I doubt this bar exists anymore.
heresiarch @304:
I can't claim THAT level of perception, I'd read of the connection between Firefly and Killer Angels :D But I still don't think the Browncoats were Confederates; the South stood for self-determination at the societal level (we get to keep holding slaves because our society is supported by it and we don't want to change), but NOT at the individual level.
Carrie S. @ 307:
Problem with that analogy is that it's pretty clearly the Alliance who are the Confederates, in all but name. It's the Alliance that allows slavery ("Shindig", called such, and "The Train Job", called "bonded servant") and has big white houses in green lawns (complete with Spanish moss on the trees) and elaborate dresses and pseudo-aristocratic titles ("Shindig" again).
Yes, exactly.
albatross @ 310:
But most of the slavery we see, and all the really brutal, cotton- and sugar-plantation style slavery, is on the outer planets. There's no indication I've ever noticed that this is because the Alliance imposed it; instead, it looks like the Alliance and many (maybe not all) outer planets have slavery, and that (as with literally everything else) it's much more regulated on core worlds.
But isn't that precisely what would have happened in the American West if the South had succeeded in spreading slavery to the territories?
(This is what I get for shutting down Google Reader for a couple days...)
So, back when you guys were discussing Firefly, had no one considered that Joss created a 'verse where the South won? It pinged me a little when it became clear in the series that Alliance worlds do practice forms of slavery, and it hit me REAL hard in "Shindig"; Kaylee's dress was such a visual shoutout to the antebellum South.

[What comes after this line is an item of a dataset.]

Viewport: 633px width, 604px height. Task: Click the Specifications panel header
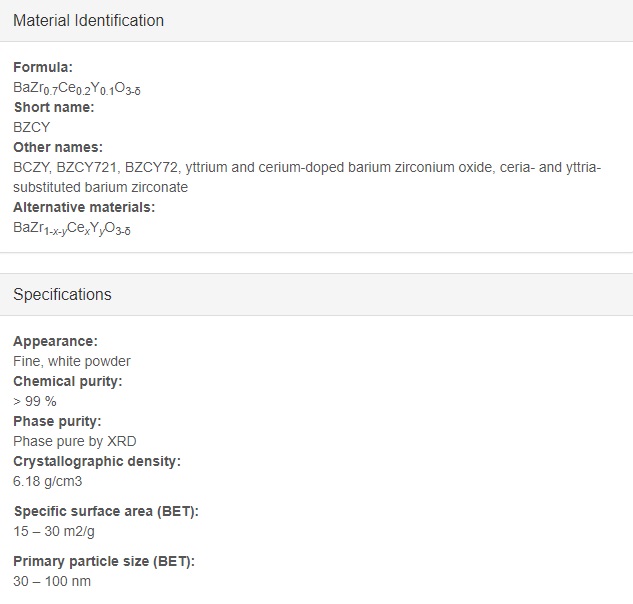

Anyway, it came even clearer when I read Michael Shaara's The Killer Angels. Beyond the names Joss chose to use -- a Reynolds on the Union side, Jubal Early on the Confederate -- there's a tension in the novel that I see reflected in the series, between not just two different societies but two different views of destiny. There's a British observer with the Confederate army, and a strong implication that certain parties in England are rooting for the South and see their own society mirrored there, i.e., landed aristocracy, power-by-inheritance. Keeping in mind that this is Shaara's version of the battle and not a straight-up history, I couldn't help but read it as a struggle of man-becomes-what-he-is-bred-to vs. man-becomes-what-he-makes-of-himself. And I see the same struggle in Firefly, with the Alliance imposing an aristocratic heirarchy and the Browncoats as the army of self-made men.
Dave Bell @731:
Primeval is one of my guilty-pleasure shows. The premise is intriguing, the characters are engaging, and I have a history of putting up with a good deal of handwavium in service of those elements.
But occasionally the writing is so boneheaded all I can do is laugh at the screen in disbelief. The second season opener in particular: gur snpg gurl gbbx ba na havqragvsvrq perngher jvgu gjb xabja xvyyf va n zhygv-yriry bcra-vagrevbe fubccvat nern jvgu bayl n sbhe-crefba aba-zvyvgnel grnz jvgu gjb (2) thaf orgjrra gurz. Ubj ner gurl abg nyy QRNQ lrg? *ynhtuf*
I still enjoy it immensely, though.
Re: LiveJournal's new... policy
Journal owners can choose to designate individual posts or the entire journal as "adult concepts" or "explicit adult content," which is probably why some not-logged-in people are seeing the Cut Tags of Annoyance and some aren't: difference is in the journal viewed. As a reader, you must either include your birth year in your journal or click to affirm you're over the designated age. There's no opt-out of the filtering on the reader's end.
Also? For added FUD, posts and communities can be flagged adult or explicit by other LiveJournal members. Once a comm or post has hit a certain magic number of flags, Abuse steps in and judges whether the content must be filtered.